▸ **WHAT YOU ARE ASKED TO DO**
Once the line containing "Given: Open the Documents folder" is found in the entries below, reproduce it and every line after it, stopping at and including the line containing "Select the 2019"; reproduce nothing else, and keep each line exact.

▸ **Saved data entries**
++++++++

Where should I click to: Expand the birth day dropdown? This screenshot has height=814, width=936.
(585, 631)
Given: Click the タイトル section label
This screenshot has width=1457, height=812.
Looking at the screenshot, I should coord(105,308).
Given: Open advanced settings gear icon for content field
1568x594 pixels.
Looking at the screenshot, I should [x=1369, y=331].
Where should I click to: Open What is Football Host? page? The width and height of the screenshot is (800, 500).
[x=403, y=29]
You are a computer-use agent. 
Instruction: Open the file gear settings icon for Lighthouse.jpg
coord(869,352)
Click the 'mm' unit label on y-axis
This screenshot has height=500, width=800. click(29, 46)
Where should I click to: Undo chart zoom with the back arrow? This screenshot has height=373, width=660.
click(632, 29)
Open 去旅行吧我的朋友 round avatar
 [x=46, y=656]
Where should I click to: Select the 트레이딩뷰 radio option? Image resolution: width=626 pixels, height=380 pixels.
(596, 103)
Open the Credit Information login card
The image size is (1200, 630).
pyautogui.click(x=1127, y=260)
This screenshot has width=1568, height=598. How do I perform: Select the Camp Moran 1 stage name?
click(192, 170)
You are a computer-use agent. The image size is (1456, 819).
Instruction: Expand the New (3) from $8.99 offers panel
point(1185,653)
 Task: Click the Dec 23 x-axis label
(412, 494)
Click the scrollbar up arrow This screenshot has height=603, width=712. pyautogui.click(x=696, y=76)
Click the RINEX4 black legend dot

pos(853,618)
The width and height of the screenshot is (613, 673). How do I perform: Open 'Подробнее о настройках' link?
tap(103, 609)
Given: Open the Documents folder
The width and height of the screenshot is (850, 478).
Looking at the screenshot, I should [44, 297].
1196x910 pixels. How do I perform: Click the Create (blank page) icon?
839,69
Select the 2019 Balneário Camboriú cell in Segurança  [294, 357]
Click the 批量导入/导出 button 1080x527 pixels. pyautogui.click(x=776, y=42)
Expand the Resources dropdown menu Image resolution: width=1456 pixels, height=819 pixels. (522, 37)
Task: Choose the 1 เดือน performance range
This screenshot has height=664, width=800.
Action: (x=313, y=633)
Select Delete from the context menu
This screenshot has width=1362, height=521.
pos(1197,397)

++++++++

▸ **ANSWER SPACE**
Given: Open the Documents folder
The width and height of the screenshot is (850, 478).
Looking at the screenshot, I should [44, 297].
1196x910 pixels. How do I perform: Click the Create (blank page) icon?
839,69
Select the 2019 Balneário Camboriú cell in Segurança  [294, 357]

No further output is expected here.